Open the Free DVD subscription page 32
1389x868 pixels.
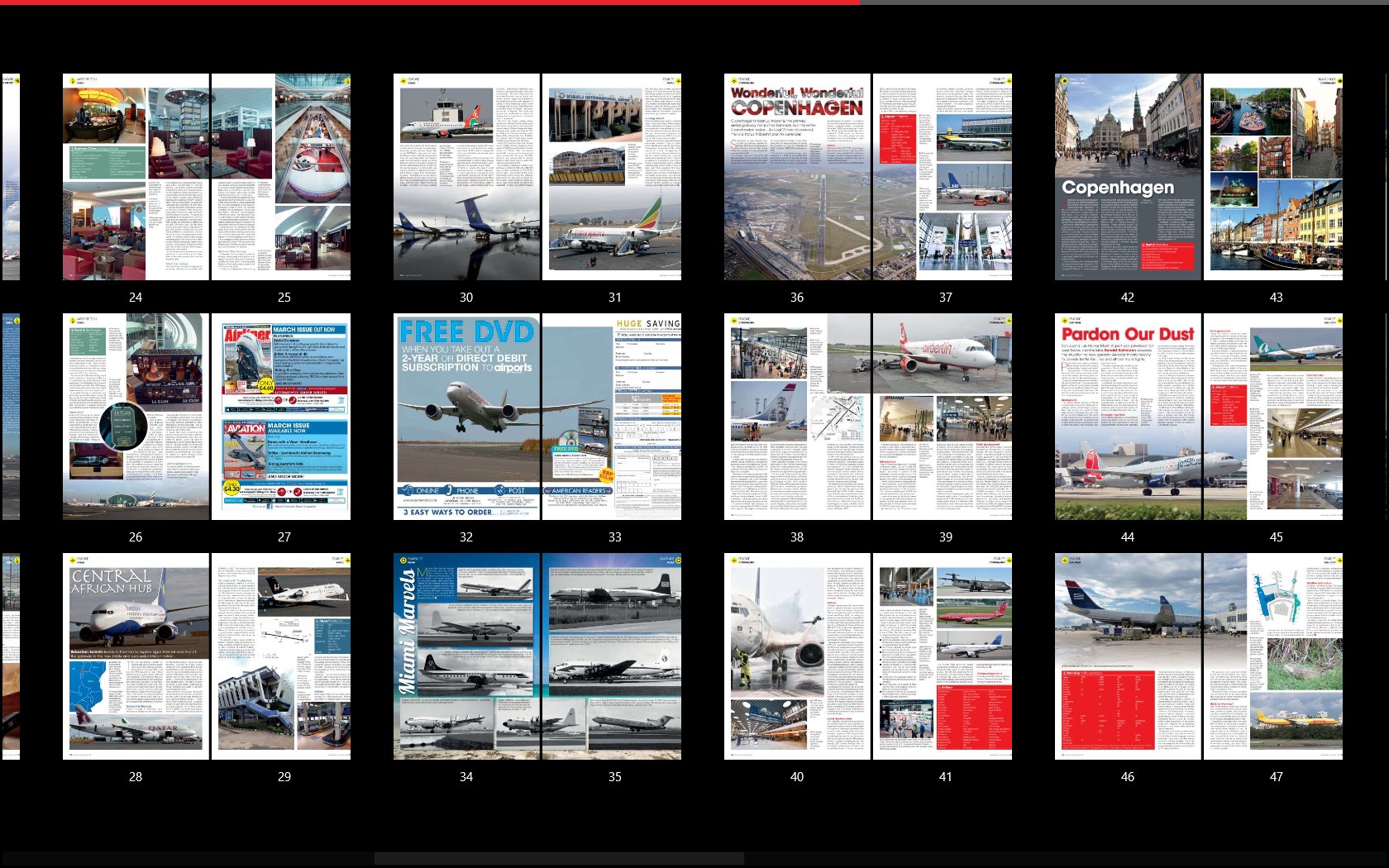[x=466, y=417]
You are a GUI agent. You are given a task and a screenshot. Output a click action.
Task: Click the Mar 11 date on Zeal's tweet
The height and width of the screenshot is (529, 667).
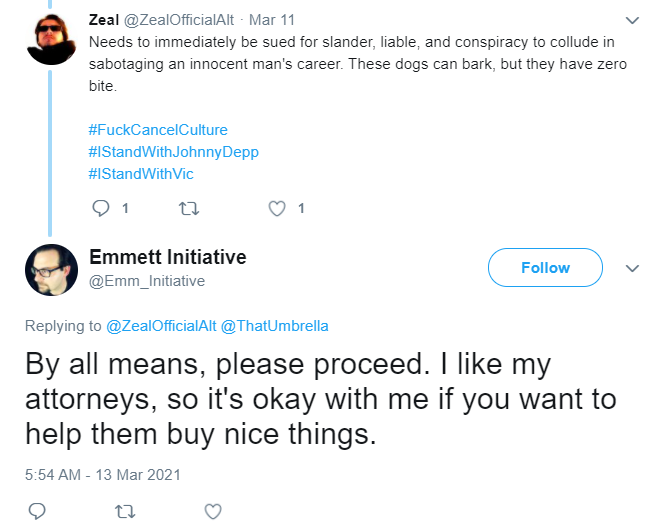272,20
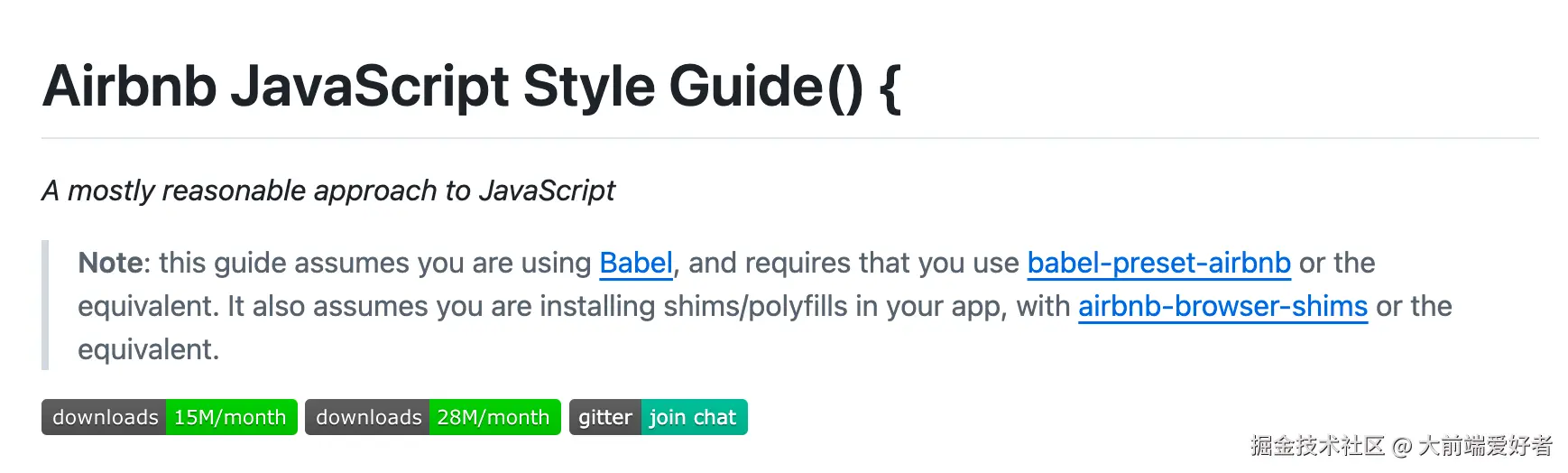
--------------------
_Work request:_ Without any pictures, reproduce exactly the lines from the line that contains "You are a GUI" to the end of the entries above, both ends included.

_Finished exercise:_
You are a GUI agent. You are given a task and a screenshot. Output a click action.
Task: Click the Mar 11 date on Zeal's tweet
The height and width of the screenshot is (529, 667).
272,20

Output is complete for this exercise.